Exercise brief:
Gather every line of the material below that contains the string "should" and copy each one in full. Matching is case-sensitive.

═════ Given records

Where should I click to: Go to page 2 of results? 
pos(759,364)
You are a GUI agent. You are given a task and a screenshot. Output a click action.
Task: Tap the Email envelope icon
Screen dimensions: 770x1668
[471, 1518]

══════════
═════ Given records

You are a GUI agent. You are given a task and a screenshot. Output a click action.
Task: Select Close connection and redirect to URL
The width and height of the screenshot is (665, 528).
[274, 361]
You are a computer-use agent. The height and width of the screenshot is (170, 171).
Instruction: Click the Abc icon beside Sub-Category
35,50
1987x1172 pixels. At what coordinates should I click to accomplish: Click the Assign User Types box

══════════

Written answer:
Where should I click to: Go to page 2 of results? 
1987x1172 pixels. At what coordinates should I click to accomplish: Click the Assign User Types box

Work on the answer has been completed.